Issue (i): Whether rule 28-A(9)(i) and rule 28-A(10)(v) of the Haryana General Sales Tax Rules, 1975 were ultra vires Articles 14 and 19 of the Constitution of India and invalid on the ground of retrospectivity.
Analysis: Exemption from sales tax under section 13-B of the Haryana General Sales Tax Act, 1973 was a concession granted subject to conditions. The impugned rules provided for cancellation of the exemption or entitlement certificate if the industrial unit discontinued business for more than six months or closed down during the exemption period, and for recovery of the exempted tax on such cancellation.

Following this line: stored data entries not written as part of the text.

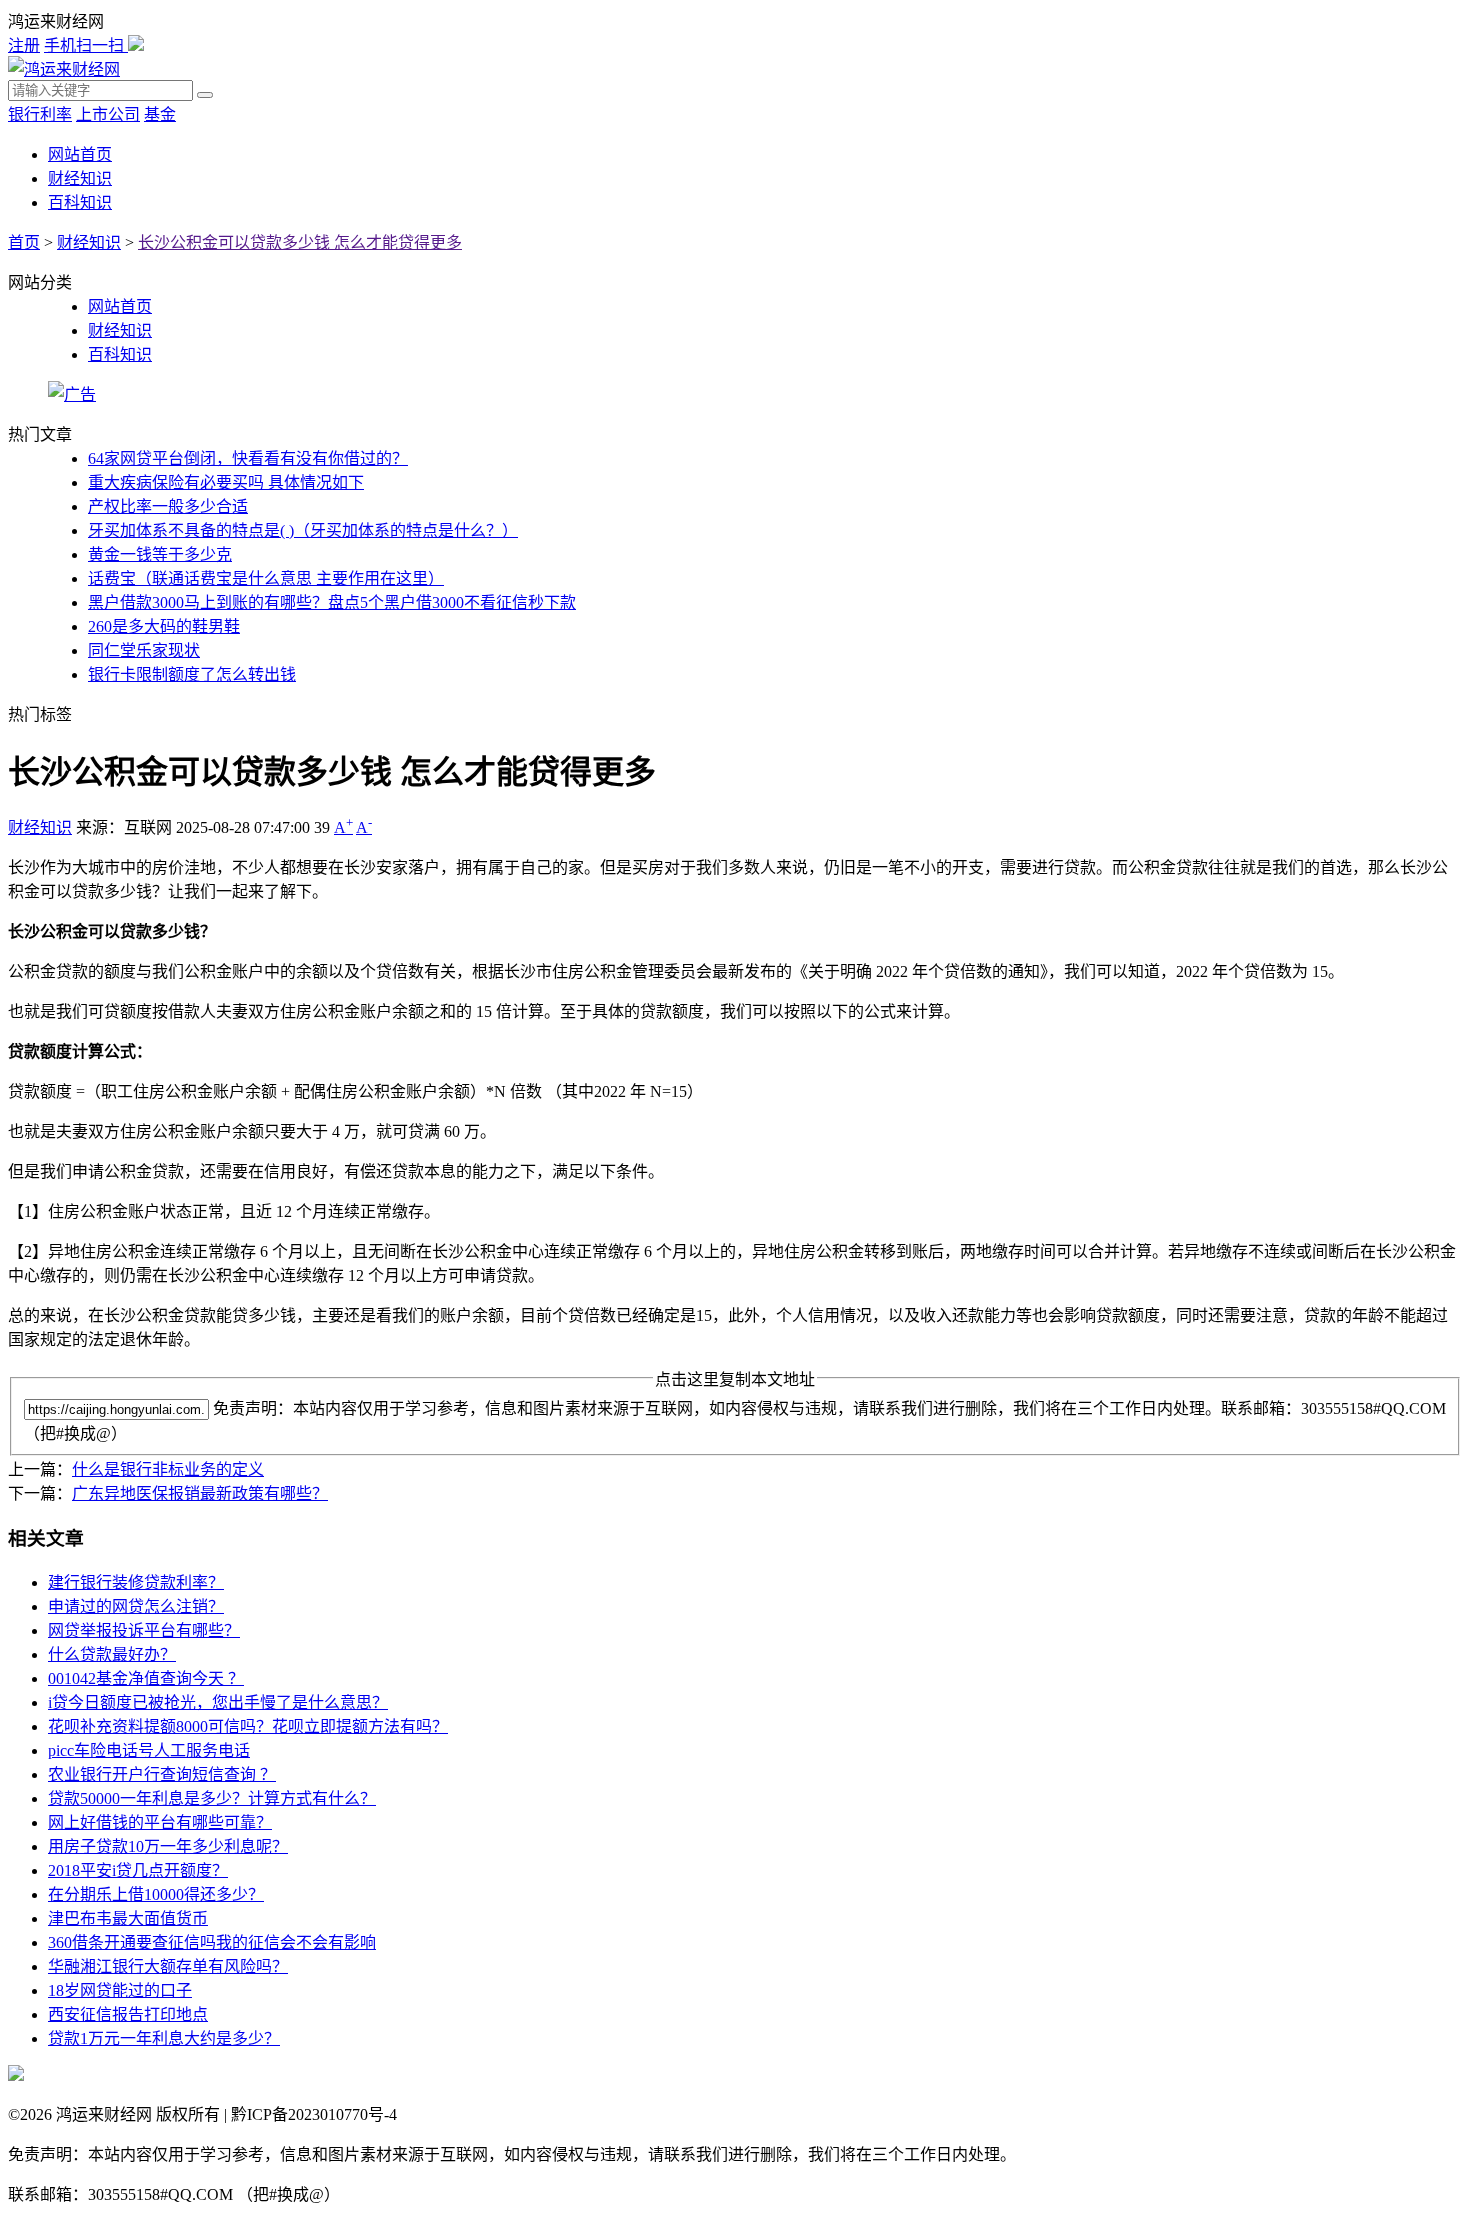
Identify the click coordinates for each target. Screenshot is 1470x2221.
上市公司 (108, 114)
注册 (24, 45)
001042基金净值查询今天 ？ (146, 1678)
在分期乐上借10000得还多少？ (156, 1894)
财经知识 (80, 178)
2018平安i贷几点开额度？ (138, 1870)
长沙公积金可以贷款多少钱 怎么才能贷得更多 (300, 242)
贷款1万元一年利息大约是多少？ (164, 2038)
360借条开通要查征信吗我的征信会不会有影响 (212, 1942)
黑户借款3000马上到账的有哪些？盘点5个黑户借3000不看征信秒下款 (332, 602)
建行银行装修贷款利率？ (136, 1582)
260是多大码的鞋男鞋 (164, 626)
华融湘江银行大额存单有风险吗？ (168, 1966)
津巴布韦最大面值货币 (128, 1918)
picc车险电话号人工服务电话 (149, 1750)
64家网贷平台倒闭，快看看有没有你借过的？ (248, 458)
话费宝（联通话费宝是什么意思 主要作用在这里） (266, 578)
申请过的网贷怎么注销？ (136, 1606)
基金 (160, 114)
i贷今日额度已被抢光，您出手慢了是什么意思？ (218, 1702)
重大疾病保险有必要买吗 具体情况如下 (226, 482)
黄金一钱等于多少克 (160, 554)
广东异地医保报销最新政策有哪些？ (200, 1493)
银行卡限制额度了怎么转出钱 (192, 674)
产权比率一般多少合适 (168, 506)
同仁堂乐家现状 (144, 650)
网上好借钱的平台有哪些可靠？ (160, 1822)
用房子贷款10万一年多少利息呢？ (168, 1846)
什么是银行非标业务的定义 (168, 1469)
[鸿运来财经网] (64, 69)
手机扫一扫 (86, 45)
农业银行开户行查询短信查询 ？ (162, 1774)
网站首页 (80, 154)
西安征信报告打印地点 (128, 2014)
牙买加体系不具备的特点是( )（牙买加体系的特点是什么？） (303, 530)
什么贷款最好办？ (112, 1654)
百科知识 (80, 202)
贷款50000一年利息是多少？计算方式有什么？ (212, 1798)
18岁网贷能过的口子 (120, 1990)
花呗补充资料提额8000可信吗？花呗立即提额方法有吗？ (248, 1726)
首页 (24, 242)
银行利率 (40, 114)
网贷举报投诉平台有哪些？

The condition was aimed at ensuring that the concession was not misused and that the unit continued functioning during the exemption period. The retrospective challenge also failed because the liability arose from the condition attached to the concession and the restriction was neither arbitrary nor unreasonable.
Conclusion: The rules were held to be valid and not ultra vires Articles 14 and 19 of the Constitution of India, and the challenge based on retrospectivity failed.
Issue (ii): Whether the condition requiring deposit of the disputed tax before the appeal was heard on merits should be dispensed with.
Analysis: A substantial portion of the demanded tax had already been recovered, including amounts realised by auction and a further deposit by draft, and the unit had suffered heavy losses. In these circumstances, insistence on deposit of the remaining amount as a pre-condition for hearing the appeal was considered unnecessary, and the appeal was directed to be heard on merits.
Conclusion: The pre-deposit condition was dispensed with and the appellate authority was directed to hear the appeal on merits.
Final Conclusion: The constitutional challenge to the cancellation and recovery provisions failed, but relief was granted against the insistence on further pre-deposit, enabling the statutory appeal to be decided on merits.
Ratio Decidendi: A tax exemption is a conditional concession, and provisions requiring cancellation and recovery upon breach of the exemption conditions are valid so long as they are reasonable and non-arbitrary; a pre-deposit requirement may be relaxed where the circumstances justify hearing the appeal on merits.